We’ve officially started summer, as the Summer Solstice was yesterday afternoon. When I was a child, summers always seemed to involve long car trips to whatever great destination lay at the end of the journey. I was one of five kids, so it was seven of us and sometimes the dog on 12-hour drive to a family lake house. With luggage for seven for a week or two, even the huge station wagons of the 1970s were crowded, and so the drive was basically an endurance test and a test of faith. We had to trust that the lake at the end of the trip would still be there, that it would be clean and clear and cool, and there would be no garden to weed, and no barn to clean, just water to swim in and canoes to paddle.

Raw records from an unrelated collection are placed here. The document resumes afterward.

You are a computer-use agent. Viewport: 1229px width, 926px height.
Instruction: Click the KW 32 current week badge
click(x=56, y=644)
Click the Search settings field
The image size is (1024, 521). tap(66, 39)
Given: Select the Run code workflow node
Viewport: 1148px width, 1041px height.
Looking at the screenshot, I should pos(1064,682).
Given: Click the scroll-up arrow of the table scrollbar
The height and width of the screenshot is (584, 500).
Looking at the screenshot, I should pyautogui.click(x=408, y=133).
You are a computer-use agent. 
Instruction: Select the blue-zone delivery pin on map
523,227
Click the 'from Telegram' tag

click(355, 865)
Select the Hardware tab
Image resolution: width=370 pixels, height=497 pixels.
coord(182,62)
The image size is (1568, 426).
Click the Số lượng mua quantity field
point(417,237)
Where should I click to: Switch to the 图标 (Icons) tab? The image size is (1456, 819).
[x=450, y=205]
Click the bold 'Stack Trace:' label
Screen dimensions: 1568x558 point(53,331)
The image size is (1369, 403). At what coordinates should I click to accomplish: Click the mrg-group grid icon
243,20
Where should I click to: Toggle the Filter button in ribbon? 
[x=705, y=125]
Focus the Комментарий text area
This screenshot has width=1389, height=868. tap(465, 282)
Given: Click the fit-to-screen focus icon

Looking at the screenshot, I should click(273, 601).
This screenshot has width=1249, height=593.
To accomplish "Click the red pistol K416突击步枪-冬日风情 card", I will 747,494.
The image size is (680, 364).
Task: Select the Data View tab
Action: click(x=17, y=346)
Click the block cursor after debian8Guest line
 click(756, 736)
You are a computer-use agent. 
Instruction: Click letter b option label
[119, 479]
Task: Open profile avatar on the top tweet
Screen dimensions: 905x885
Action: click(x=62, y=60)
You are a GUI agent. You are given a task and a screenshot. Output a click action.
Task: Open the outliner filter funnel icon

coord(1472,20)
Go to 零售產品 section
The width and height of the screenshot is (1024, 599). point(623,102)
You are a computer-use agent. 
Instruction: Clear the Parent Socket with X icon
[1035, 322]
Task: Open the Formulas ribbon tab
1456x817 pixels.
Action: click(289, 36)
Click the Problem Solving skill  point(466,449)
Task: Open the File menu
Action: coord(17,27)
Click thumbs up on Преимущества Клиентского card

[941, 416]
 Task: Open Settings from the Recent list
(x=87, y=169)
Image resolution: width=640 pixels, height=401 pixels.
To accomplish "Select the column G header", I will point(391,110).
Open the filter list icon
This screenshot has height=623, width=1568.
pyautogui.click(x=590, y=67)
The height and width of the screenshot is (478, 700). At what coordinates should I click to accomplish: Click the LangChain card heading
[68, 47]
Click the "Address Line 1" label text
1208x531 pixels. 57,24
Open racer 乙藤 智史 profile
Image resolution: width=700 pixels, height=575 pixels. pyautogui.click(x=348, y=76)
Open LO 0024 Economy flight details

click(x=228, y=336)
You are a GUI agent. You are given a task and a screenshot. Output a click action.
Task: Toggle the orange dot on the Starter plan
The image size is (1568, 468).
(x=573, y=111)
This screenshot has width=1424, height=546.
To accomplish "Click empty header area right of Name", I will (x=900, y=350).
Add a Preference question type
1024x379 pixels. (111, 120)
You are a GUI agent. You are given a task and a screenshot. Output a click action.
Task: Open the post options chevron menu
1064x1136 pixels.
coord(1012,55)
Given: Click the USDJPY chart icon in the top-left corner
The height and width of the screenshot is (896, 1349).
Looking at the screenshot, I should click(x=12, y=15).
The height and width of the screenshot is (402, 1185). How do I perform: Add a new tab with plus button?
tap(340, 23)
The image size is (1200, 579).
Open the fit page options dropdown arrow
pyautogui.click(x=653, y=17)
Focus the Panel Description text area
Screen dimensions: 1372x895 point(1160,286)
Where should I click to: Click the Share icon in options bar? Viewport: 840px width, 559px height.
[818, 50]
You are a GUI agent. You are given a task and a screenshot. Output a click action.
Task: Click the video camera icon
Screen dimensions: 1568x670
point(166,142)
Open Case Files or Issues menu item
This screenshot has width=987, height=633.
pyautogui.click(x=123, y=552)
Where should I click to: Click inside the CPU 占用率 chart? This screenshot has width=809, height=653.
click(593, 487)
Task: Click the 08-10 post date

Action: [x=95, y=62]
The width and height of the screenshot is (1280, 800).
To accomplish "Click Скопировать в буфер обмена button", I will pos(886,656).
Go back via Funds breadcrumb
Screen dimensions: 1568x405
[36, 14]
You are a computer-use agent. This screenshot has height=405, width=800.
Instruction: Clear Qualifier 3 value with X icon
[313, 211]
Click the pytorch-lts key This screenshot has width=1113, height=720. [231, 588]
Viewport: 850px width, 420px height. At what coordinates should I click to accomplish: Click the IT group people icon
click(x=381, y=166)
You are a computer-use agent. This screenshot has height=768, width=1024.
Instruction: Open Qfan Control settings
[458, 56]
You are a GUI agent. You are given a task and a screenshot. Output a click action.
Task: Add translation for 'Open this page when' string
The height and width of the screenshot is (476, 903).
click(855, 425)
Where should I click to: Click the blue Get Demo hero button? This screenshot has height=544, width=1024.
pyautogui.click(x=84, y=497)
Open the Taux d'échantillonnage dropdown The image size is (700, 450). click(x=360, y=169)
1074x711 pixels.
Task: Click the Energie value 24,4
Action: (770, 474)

My father would have been 90 today. He was an idealist, but also a depressive, so he rarely followed through with the actions implied by his strongly held beliefs.
He was a Platonist rather than an Aristotelean. But at least once in his life, he took great risk and really made a stand for his principles.
In September 1961, he was one of 14 Episcopalian clergymen who broke the segregation laws of Jackson, MS, by eating at a lunch counter with a black man. They were held in jail about a week before the judge dismissed the case. Kabuki theater in the end, but at the time he was preparing to be sent to the kind of work farm depicted in the movie Cool Hand Luke.
We are all made in the image and likeness of God, as we read in the first chapter of the Book of Genesis. We are also all the sons and daughters of Adam and Eve, who turned away from God in the Original Sin, as we read just a couple of chapters later in the same book.
Every person, every human life, is precious, and we must never lose sight of that fundamental truth. Likewise, every person is a sinner, imperfect in his behavior despite his profound dignity and importance to God. When Jesus invited the righteous to throw a stone at the sinful girl, nobody did because all recognized their own unrighteousness. Let us love each other as God loves us: through thick and thin, without judgment, risking our own lives.